How to use Galileo for Text Classification?
Upon completing a run, you'll be taken to the Galileo Console. The first thing you'll notice is your dataset on the right. On each row, we show you the sample's text, its Ground Truth and Prediction labels, and the Data Error Potential of the sample. By default, your samples are sorted by Data Error Potential.
You can also view your samples in the embeddings space of the model. This can help you get a semantic understanding of your dataset. Using features like Color-By DEP, you might discover pockets of problematic data (e.g. decision boundaries that might benefit from more samples or a cluster of garbage samples).
Your left pane is called the Insights Menu. On the top you can see your dataset size and choose the metric you want to guide your exploration by (F1 by default). Size and metric update as you add filters to your dataset.
Clicking on an Alert will filter the dataset to the subset of data that corresponds to the Alert.
Under metrics, you'll find different charts, such as:
- F1 by Class
- Sample Count by Class
- Overlapping Classes
- Top Misclassified Pairs
- DEP Distribution
These charts are dynamic and update as you add different filters. They're also interactive - clicking on a class or group of classes will filter the dataset accordingly, allowing you to inspect and fix the samples.
The third tab are your Clusters. We automatically cluster your dataset taking into account frequent words and semantic distance. For each Cluster, we show you its average DEP score, F1, and the size of the cluster - factors you can use to determine which clusters are worth looking into. We also show you the common words in the cluster, and, if you enable your OpenAI integration, we leverage GPT to generate summaries of your clusters (more details here).

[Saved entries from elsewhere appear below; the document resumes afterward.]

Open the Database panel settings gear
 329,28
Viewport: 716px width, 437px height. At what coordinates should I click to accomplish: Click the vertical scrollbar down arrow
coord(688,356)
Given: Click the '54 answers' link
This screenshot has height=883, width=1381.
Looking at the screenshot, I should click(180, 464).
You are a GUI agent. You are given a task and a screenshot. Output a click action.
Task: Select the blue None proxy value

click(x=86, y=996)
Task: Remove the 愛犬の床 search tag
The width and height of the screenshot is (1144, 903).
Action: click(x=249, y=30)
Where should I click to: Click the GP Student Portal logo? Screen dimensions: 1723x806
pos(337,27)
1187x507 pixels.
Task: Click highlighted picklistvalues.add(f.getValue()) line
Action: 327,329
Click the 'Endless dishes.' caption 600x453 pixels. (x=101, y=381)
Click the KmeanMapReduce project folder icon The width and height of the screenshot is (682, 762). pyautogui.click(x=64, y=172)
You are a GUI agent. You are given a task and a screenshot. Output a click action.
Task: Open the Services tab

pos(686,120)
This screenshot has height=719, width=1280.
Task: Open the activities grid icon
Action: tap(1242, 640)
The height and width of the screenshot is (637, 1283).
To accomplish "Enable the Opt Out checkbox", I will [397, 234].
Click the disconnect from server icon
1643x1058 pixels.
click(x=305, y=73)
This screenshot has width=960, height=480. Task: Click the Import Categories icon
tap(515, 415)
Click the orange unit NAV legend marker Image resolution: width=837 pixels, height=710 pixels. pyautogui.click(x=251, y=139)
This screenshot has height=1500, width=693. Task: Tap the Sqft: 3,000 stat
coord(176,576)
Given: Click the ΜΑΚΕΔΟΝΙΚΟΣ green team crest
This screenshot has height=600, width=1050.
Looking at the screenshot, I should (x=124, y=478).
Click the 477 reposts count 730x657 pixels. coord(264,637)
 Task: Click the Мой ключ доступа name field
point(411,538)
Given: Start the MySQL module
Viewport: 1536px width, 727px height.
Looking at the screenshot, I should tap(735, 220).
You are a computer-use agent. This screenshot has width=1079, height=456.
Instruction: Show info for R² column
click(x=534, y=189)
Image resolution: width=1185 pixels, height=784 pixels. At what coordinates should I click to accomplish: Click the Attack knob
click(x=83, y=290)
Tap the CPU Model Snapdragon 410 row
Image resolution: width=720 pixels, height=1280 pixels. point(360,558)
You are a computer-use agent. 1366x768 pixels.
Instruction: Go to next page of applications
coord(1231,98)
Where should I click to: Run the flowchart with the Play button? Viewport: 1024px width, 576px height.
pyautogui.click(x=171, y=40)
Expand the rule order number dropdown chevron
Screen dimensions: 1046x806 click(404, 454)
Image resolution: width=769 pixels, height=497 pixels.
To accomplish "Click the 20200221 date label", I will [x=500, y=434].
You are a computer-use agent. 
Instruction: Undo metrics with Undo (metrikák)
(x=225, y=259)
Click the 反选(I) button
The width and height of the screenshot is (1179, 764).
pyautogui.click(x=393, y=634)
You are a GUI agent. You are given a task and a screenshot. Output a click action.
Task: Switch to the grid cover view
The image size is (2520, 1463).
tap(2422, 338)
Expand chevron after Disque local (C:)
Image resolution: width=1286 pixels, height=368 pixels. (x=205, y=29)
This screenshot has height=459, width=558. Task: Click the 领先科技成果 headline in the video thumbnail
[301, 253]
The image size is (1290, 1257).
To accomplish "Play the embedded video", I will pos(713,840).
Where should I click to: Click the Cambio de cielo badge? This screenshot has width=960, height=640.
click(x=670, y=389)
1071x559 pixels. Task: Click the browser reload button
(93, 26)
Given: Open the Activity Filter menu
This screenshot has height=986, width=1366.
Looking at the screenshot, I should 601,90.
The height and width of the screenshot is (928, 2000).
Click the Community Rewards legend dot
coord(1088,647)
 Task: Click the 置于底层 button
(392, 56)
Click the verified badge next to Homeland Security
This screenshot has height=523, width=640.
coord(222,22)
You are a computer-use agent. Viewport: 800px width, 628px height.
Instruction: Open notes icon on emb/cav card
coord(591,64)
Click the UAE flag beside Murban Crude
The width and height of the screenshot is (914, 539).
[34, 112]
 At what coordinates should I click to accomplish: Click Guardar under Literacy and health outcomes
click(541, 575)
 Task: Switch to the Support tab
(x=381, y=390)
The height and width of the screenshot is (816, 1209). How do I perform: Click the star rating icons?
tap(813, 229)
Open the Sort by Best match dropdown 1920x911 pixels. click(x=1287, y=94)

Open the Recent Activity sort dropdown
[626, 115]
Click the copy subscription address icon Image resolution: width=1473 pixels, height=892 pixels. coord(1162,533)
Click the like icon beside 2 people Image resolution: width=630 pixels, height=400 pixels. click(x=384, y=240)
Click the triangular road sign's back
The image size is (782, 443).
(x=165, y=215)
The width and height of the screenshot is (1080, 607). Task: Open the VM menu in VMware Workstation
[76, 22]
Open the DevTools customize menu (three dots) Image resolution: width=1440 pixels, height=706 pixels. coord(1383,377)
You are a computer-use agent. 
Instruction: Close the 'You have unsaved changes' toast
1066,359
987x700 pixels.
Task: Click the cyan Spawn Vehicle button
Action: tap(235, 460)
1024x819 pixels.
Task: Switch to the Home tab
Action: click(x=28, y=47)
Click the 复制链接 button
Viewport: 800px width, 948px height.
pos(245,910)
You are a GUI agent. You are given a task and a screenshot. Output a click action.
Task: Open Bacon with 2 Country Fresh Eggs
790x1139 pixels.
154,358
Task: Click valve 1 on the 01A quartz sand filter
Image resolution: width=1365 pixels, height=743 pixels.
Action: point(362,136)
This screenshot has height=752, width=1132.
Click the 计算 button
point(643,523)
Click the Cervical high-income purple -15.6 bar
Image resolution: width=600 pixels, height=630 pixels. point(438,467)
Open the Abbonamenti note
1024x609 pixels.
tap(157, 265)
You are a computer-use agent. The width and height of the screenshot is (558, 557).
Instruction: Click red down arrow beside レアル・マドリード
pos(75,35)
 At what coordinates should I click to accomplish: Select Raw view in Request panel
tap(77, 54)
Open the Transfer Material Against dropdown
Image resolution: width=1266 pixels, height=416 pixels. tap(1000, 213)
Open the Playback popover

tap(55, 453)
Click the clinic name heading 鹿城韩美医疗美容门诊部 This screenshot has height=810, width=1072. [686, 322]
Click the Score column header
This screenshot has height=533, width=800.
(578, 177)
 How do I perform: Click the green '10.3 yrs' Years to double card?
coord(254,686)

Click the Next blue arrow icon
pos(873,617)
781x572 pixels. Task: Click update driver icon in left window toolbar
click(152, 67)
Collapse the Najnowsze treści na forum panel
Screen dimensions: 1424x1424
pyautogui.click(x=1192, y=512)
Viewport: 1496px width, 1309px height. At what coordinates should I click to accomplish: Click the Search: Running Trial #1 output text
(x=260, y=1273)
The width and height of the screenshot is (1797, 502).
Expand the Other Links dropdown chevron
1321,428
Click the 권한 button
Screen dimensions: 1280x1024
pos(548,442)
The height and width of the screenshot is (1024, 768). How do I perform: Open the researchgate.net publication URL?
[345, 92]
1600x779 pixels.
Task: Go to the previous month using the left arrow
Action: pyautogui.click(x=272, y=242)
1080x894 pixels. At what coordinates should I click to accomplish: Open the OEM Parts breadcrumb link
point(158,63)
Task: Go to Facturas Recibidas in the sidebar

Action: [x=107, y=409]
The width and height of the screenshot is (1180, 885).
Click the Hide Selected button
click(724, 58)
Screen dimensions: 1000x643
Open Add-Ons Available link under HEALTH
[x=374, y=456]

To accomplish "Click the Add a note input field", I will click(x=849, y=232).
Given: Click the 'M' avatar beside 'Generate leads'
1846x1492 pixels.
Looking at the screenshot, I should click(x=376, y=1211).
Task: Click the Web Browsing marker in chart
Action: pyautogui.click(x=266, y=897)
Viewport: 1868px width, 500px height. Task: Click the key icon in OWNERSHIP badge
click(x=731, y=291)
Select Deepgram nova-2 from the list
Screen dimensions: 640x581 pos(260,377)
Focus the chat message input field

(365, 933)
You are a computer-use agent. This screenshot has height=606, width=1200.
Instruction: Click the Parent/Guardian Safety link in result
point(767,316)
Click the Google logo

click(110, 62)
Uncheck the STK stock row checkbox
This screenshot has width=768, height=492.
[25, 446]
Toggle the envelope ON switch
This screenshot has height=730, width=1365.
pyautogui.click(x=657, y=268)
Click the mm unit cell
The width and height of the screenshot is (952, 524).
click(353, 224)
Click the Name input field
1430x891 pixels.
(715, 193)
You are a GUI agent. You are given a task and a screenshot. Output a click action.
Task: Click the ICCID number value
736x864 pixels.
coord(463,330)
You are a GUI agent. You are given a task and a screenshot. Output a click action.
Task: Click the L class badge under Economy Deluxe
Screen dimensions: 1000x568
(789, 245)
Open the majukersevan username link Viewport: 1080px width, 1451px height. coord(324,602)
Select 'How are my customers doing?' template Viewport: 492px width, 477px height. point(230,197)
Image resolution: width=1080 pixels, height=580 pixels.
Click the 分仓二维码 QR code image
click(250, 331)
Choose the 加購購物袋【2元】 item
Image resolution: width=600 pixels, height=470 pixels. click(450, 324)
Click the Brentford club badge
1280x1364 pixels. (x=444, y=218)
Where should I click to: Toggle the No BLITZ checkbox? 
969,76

Once you've identified a problematic subset of data, Galileo allows you to fix your samples with the goal of improving your F1 or performance metric of choice. In Text Classification runs, we allow you to:
- Change Label - Re-assign the label of your image right in-tool
- Remove - Remove problematic images you want to discard from your dataset
- Edit Data - Fix typos or extraneous characters in your samples
- Export - Download your samples so you can fix them elsewhere
Your changes are tracked in your Edits Cart. There you can view a summary of the changes you've made, you can undo them, or download a clean and fixed dataset to retrain your model.
Your dataset splits are maintained on Galileo. Your data is logged as Training, Test and/or Validation split. Galileo allows you to explore each split independently. Some alerts, such as Underfitting Classes or Overfitting Classes look at cross-split performance. However, for the most part, each split is treated independently.
To switch splits, find the Splits dropdown next to your project and run name near the top of the screen. By default, the Training split is shown first.